Baca Koran babelpos Online - Babelpos

ASDP Terus Berjibaku Hadapi Arus Mudik

Gubernur Saat Meninjau Arus Mudik di Tanjung Kalian.-screnshot-

KORANBABELPOS.ID.- Hari ini, Kamis, 19 Maret 2026 diperkirakan menjadi puncak kedua arus mudik terutama di penyeberangan Tanjung Kalian, Bangka - Tanjung Api-api Sumatera Selatan (Sumsel).

Untuk itu, pihak PT Angkutan Sungai, Danau, dan Penyeberangan (ASDP) khususnya ASDP Indonesia Ferry Cabang Bangka sudah menyiapkan tambahan armada.

General Manager (GM) ASDP Cabang Bangka, Agustinus Cahyo, mengatakan pihaknya mengoperasikan total 13 kapal ferry guna mengantisipasi lonjakan arus mudik penumpang hingga kendaraan.  Sebelumnya, hanya 12 armada, karena beberapa unit kapal menjalani perawatan.
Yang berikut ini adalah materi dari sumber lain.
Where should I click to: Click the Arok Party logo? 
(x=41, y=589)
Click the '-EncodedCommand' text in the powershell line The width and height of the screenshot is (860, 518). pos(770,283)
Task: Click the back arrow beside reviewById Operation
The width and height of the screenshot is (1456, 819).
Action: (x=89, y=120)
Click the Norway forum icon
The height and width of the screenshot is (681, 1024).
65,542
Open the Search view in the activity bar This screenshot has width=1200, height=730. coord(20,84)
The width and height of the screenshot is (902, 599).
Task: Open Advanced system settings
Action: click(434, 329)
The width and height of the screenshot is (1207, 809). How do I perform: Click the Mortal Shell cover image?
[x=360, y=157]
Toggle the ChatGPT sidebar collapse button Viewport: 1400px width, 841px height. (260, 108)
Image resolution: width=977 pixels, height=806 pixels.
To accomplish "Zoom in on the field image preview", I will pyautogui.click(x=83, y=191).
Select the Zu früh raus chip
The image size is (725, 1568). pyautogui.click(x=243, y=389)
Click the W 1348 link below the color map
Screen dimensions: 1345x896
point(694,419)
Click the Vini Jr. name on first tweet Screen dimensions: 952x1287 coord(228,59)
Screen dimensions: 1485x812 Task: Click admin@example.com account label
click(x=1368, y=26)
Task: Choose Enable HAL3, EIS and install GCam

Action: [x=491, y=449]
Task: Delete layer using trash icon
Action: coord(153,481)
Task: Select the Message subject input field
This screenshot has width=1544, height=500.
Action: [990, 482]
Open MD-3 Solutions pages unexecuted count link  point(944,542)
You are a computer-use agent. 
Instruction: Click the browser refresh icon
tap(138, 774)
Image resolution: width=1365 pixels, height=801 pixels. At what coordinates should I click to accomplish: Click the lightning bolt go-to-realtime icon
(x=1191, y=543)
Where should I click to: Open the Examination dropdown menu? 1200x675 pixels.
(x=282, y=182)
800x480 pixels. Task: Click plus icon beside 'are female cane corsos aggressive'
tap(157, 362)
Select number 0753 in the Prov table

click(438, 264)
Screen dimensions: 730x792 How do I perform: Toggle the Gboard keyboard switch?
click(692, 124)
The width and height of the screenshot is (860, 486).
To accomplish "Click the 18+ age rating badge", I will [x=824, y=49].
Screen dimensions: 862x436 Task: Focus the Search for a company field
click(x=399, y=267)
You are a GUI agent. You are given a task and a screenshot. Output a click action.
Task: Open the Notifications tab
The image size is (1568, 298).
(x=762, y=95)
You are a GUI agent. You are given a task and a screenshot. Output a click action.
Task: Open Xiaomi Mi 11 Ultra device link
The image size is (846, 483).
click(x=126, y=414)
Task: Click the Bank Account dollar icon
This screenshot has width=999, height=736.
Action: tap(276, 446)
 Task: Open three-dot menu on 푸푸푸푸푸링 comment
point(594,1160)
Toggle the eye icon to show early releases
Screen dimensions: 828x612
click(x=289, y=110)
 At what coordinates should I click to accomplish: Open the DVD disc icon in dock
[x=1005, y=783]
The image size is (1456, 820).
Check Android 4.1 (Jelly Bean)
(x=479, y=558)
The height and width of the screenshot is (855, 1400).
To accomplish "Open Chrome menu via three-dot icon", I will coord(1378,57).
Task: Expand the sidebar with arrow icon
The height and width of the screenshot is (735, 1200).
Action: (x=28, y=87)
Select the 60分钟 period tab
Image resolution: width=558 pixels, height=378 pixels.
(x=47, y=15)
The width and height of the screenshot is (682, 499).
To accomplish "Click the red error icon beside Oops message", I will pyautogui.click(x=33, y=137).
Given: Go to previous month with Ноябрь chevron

Dengan masuknya armada tambahan, diharapkan penumpukan penumpang dapat teratasi.  Karena armada yang tengah dalamm perawatan justru mempunyai kapasitas lebih besar.

Tampaknya pihak ASDP memang akan terus berjibaku guna mencegah penumpukan penumpang dan kendaraan di Tanjung Kalian.  Sementara ini, meski ada keterbatasan armada namun masih teratasi dan situasi tetap kondusif.

Dengan adanya penambahan armada, ASDP tetap yakin akan dapat mengurai kepadatan serta memastikan kelancaran arus mudik di lintasan penyeberangan Mentok–Tanjung Api-Api yang memang tiap tahun selalu padat ini.

 Di tengah ramainya arus mudik menjelang Hari Raya Idulfitri 2026, Gubernur Kepulauan Bangka Belitung Hidayat Arsani turun langsung ke lapangan untuk memastikan masyarakat mendapatkan pelayanan terbaik.

Sementara itu, Pemerintah Provinsi Kepulauan Bangka Belitung (Babel) berharap agar arus mudik tetap lancer dan kondusif.  Bahkan Minggu, 15 Maret 2025, Gubernur Hidayat Arsani meninjau langsung aktivitas arus mudik di Pelabuhan Tanjung Kalian Muntok, selaku salah satu pintu utama mobilitas masyarakat dari dan menuju Pulau Bangka itu.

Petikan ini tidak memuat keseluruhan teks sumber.